Simples et dépouillés les décors de Johannes Leiacker subtilement rehaussés par le jeu d’éclairage de Olaf Winter, ont pour thème commune, le bateau, un petit canot qui change de couleurs et parait tantôt flotter sur l’eau (acte 1), tantôt s’être échoué au milieu d’un environnement âpre et hostile (acte 3). A ce premier accessoire récurrent, s’ajoute un long module rectangulaire qui n’est pas sans évoquer le mystérieux monolithe noir de « 2001 l’odyssée de l’espace », mythique film de Stanley Kubrik.
A l’acte 1 il descend des cintres presque jusqu’au sol, formant alors une plate-forme tenue par des filins et semblant osciller au gré des vagues. C’est le lieu (fort instable !) où Isolde formule ses griefs à Brandane, et où a lieu la première rencontre entre Tristan et Isolde.
Il s’incline brusquement presque à l’horizontal au moment où, ayant bu le même filtre, ils tombent en extase, les dissimulant à notre vue tandis que leurs mains se rejoignent.
Il forme une paroi à l’acte 2, dans un univers particulièrement assombri et les deux amants s’en servent de paravent, de lieu de fusion où ils paraissent se fondre l’un dans l’autre et s’évanouir dans le noir. Le long dialogue est magnifié par un tel décor d’autant plus que l’arrivé brutale de Marke conduit à un éclairage tout aussi brutal du plateau, néons blancs aveuglants et confusion des « coupables ».
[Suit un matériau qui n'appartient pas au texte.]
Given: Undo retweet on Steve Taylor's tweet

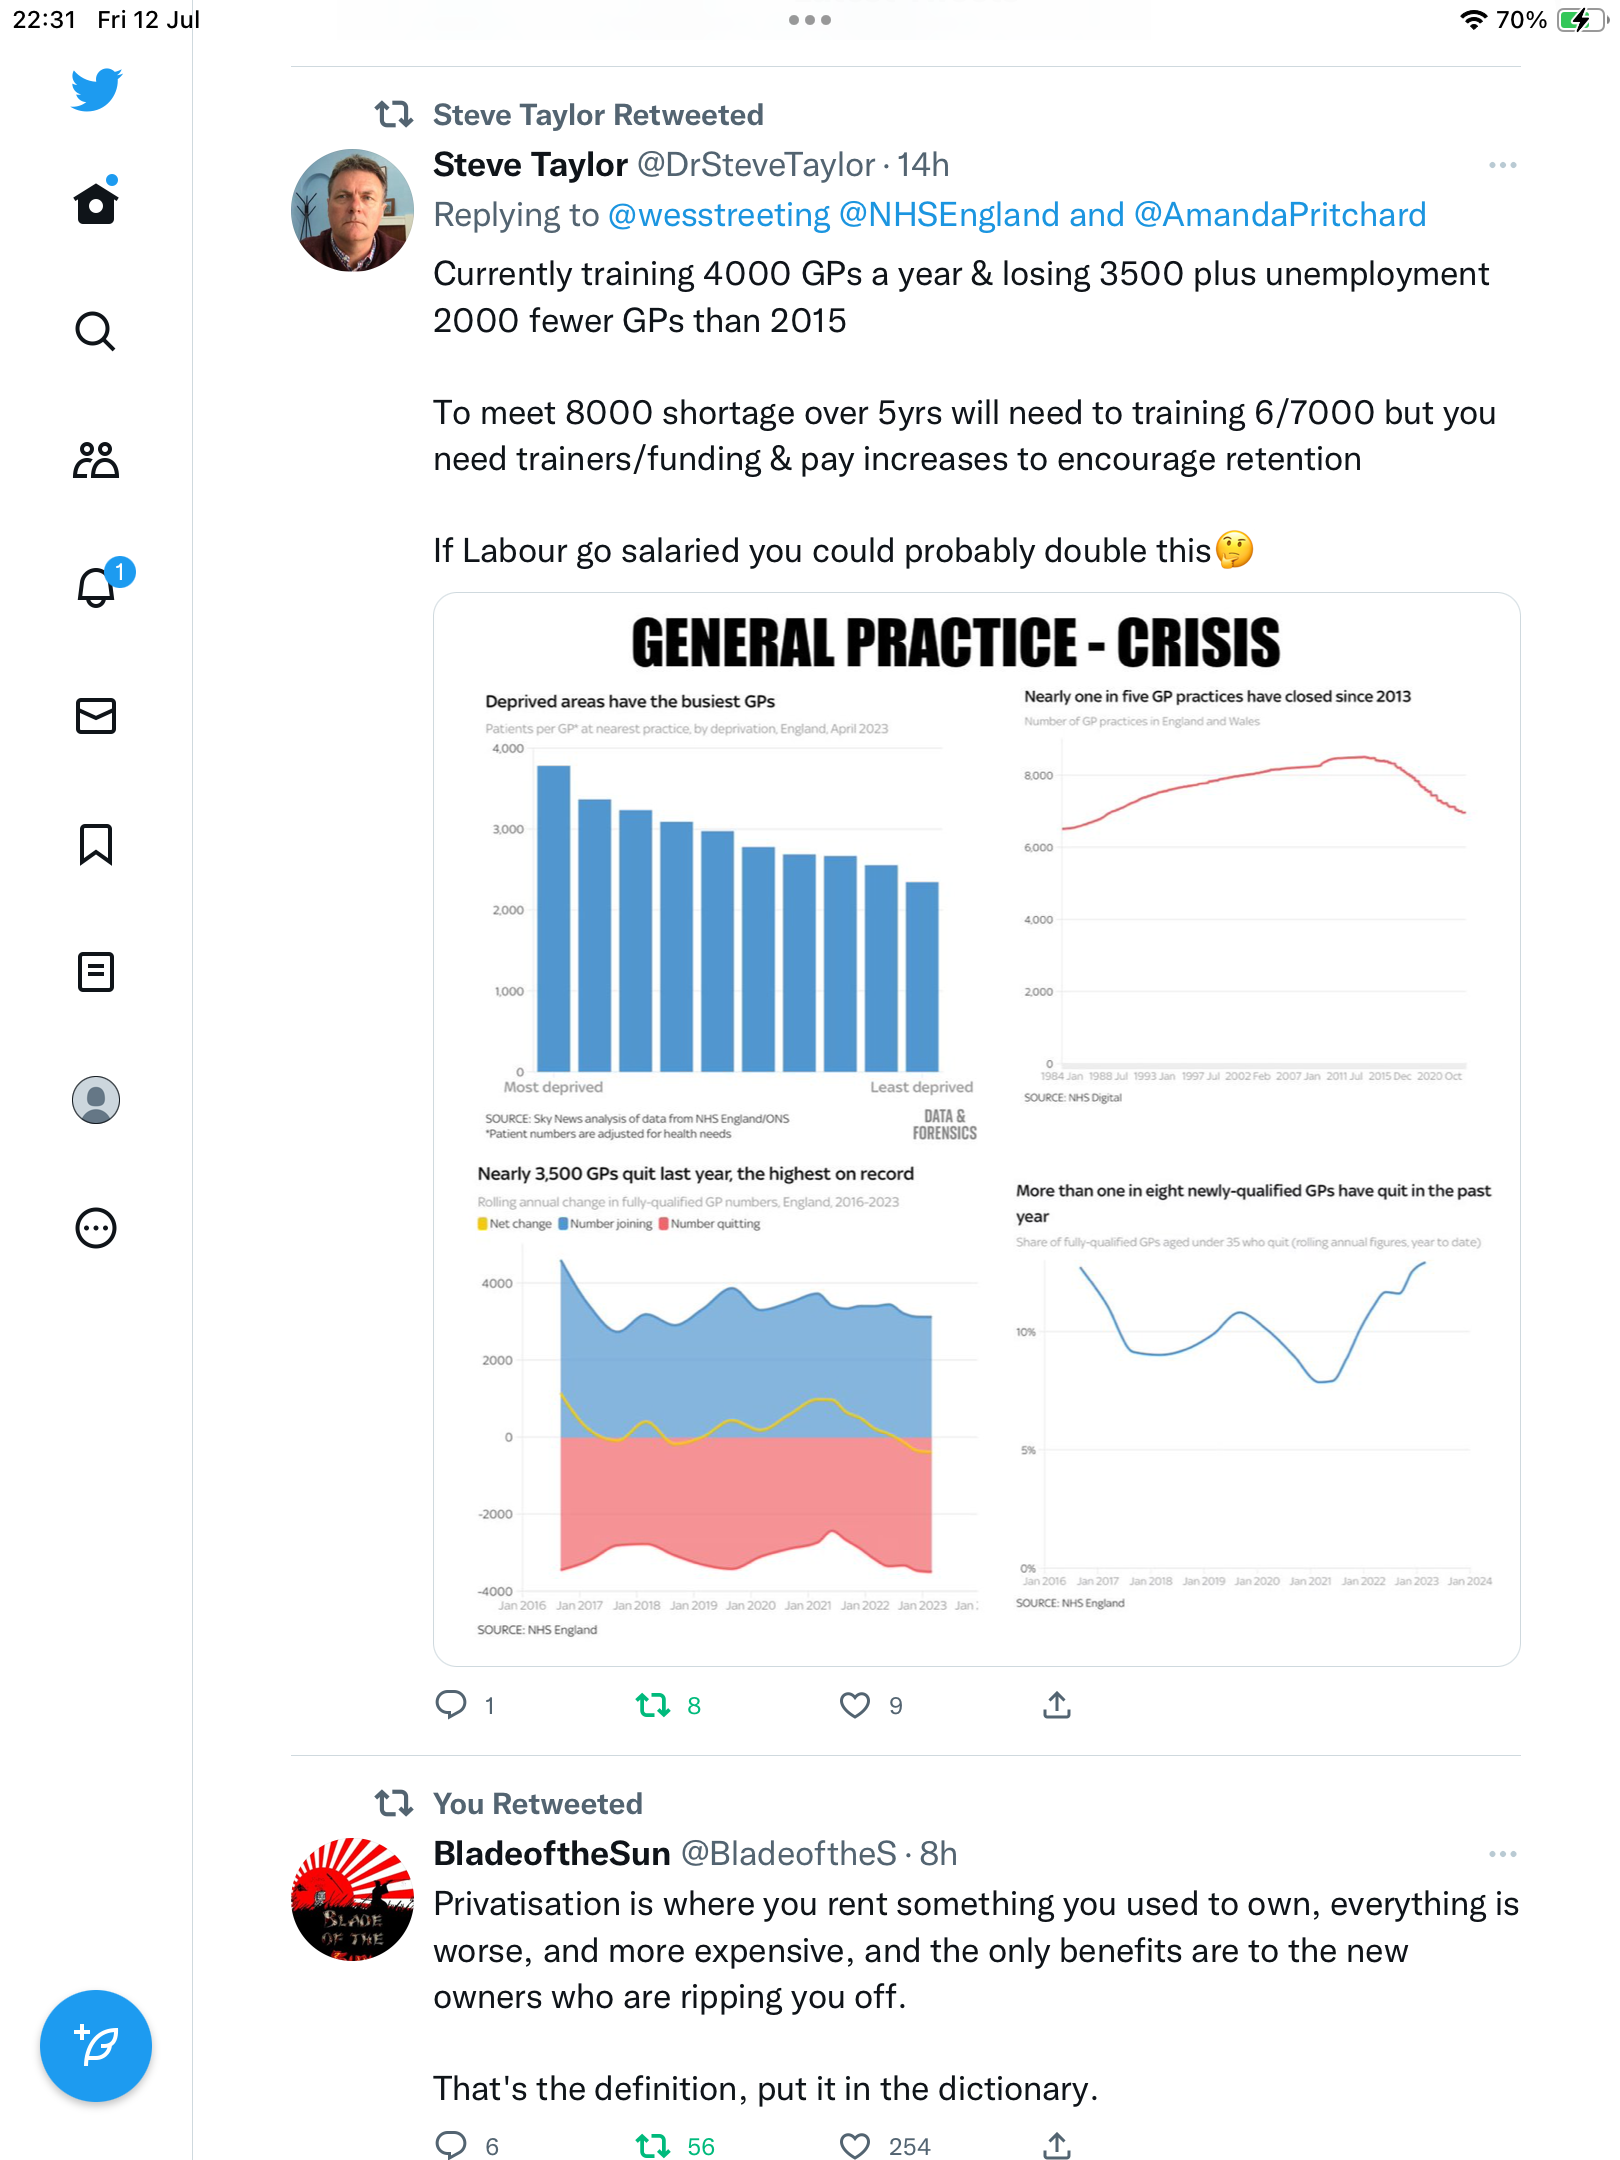Looking at the screenshot, I should coord(654,1705).
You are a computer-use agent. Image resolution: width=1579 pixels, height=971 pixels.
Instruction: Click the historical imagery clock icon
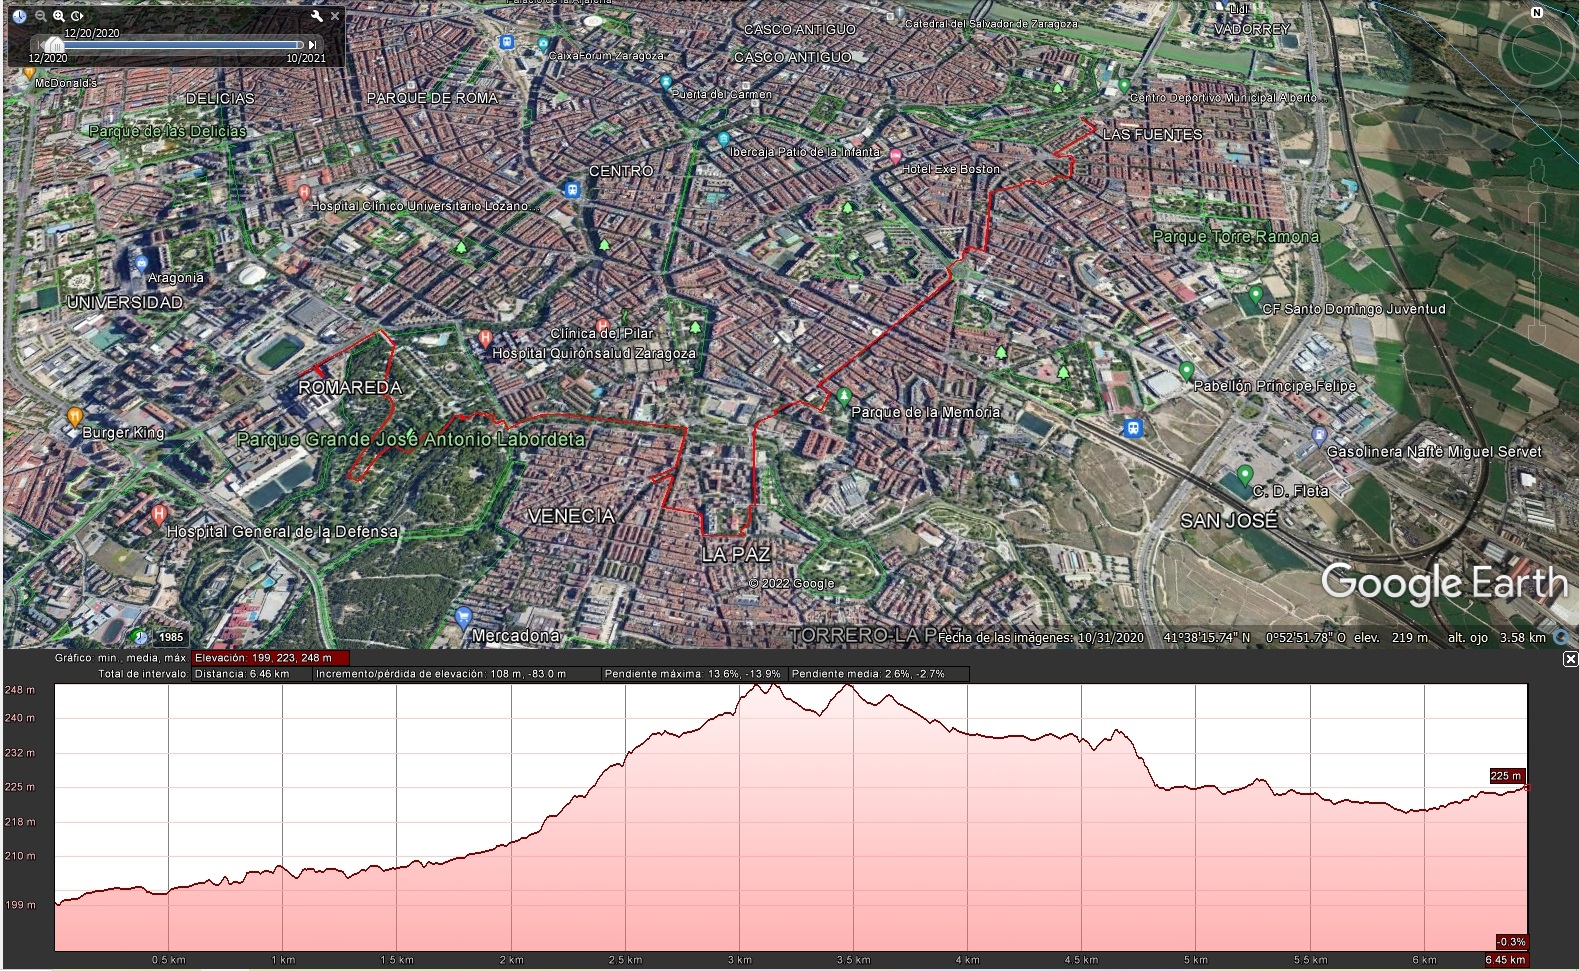click(19, 16)
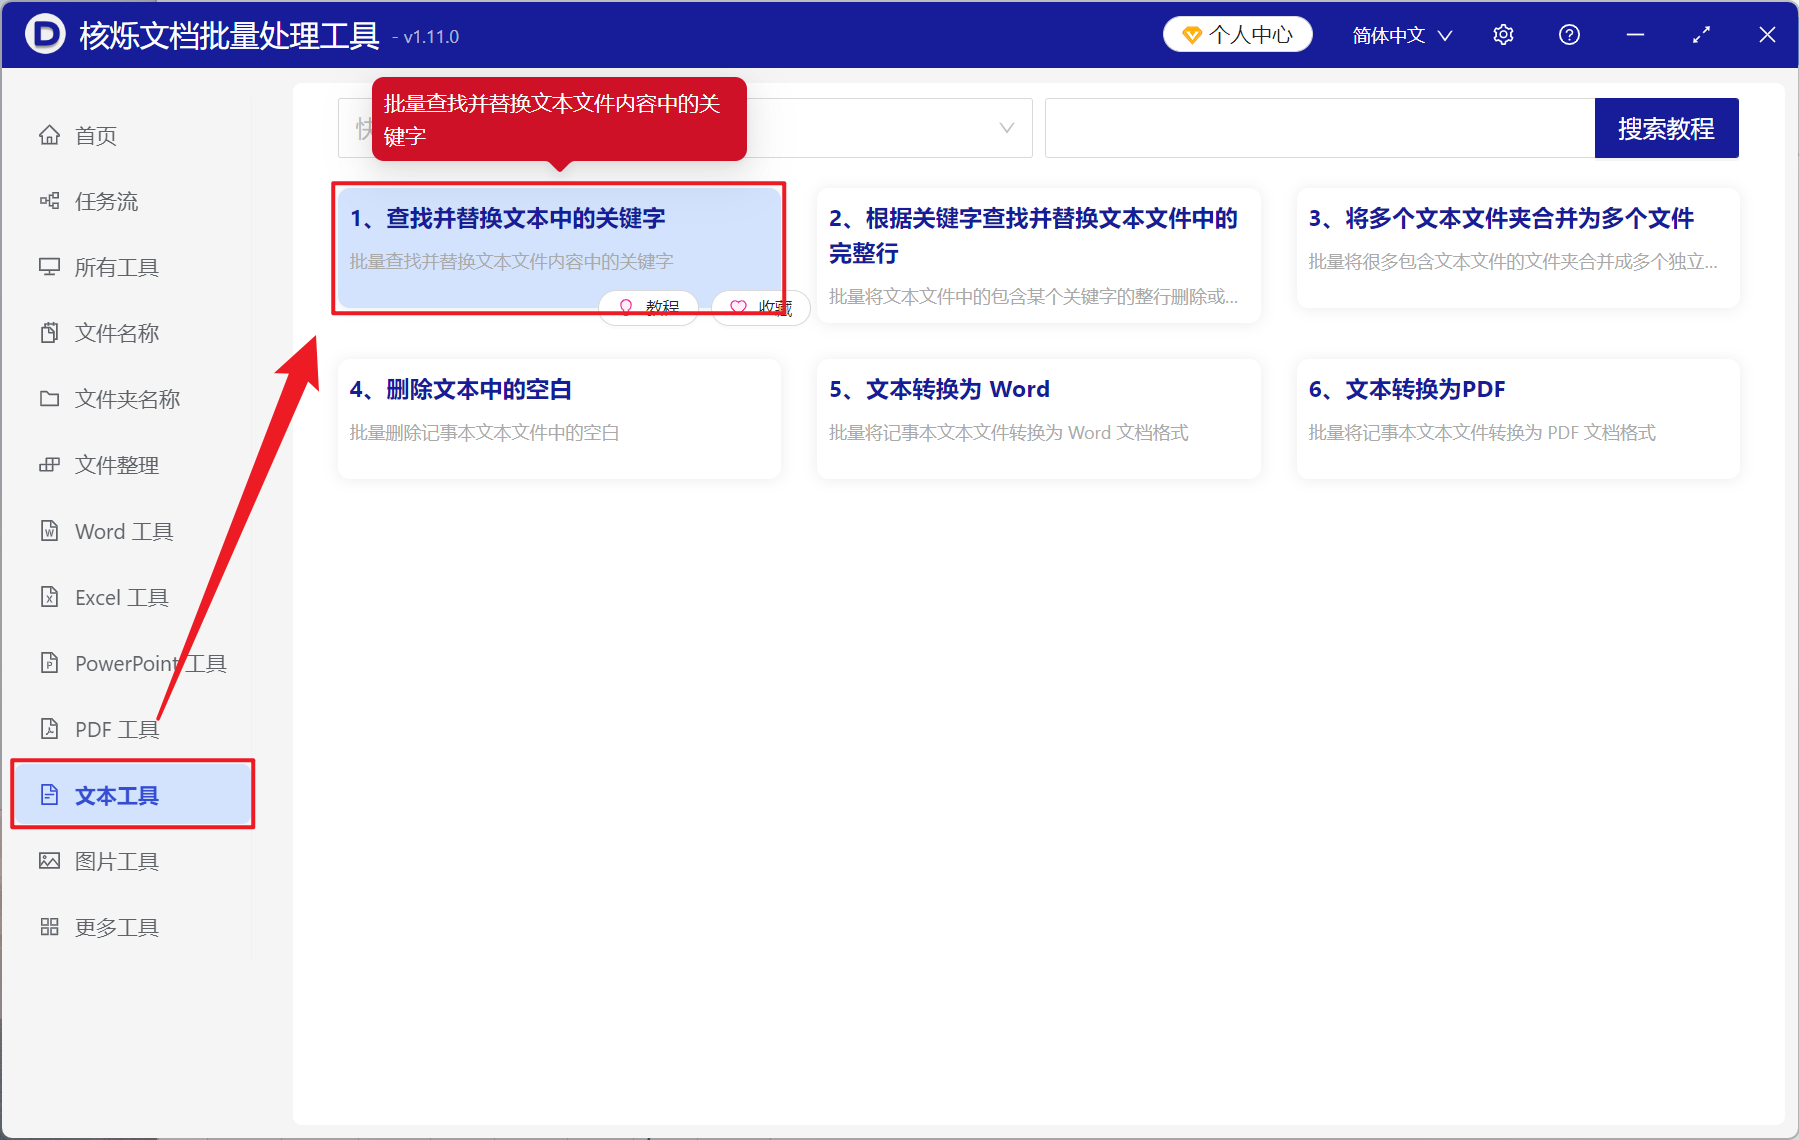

L’acte 3 enfin, est simplement illustré par le canot échoué sur l’ilot, représentation de couleur noire du célèbre tableau « La Mer de glace » de Caspar David Friedrich, dans un environnement à nouveau assombri symbolisant le drame de l’agonie de Tristan.
Thoma choisit une transposition relativement atemporelle mais qui rompt nettement malgré tout avec la période du moyen-âge où se situe la légende qui a inspiré Wagner. Les costumes sont modernes, Brangäne évoque une assistante de direction tirée à quatre épingles, Isolde porte des robes longues plus théâtrales et revêt parfois un long manteau style cape, Tristan a un vague air romantique et un peu dépenaillé malgré la belle coupe de son (ex ?) uniforme (avec manteau de cuir), Kurwenal montre sa belle musculation en marcel noir et Marke a la cravate et le Dior élégant du chef.
Par sa simplicité cette mise en scène peut facilement s’adapter à toute sorte d’interprètes. Ceux que Francfort nous proposait pour cette représentation, étaient particulièrement adéquats à la modernisation dans le temps et l’espace et l’ensemble donnait une vraiment belle soirée malgré les quelques limites très secondaires, soulignées dans l’analyse du plateau vocal.
Pour ce week-end de Pâques, l’opéra présentait une magnifique statuette de Wagner en chocolat dont on aurait bien croqué au moins les doigts si l’on ne craignait pas le crime (gourmand) de lèse-majesté.
Visuels : ©Barbara Aumüller
+ Hélène Adam pour le Wagner en chocolat, séance du 3 avril 2026.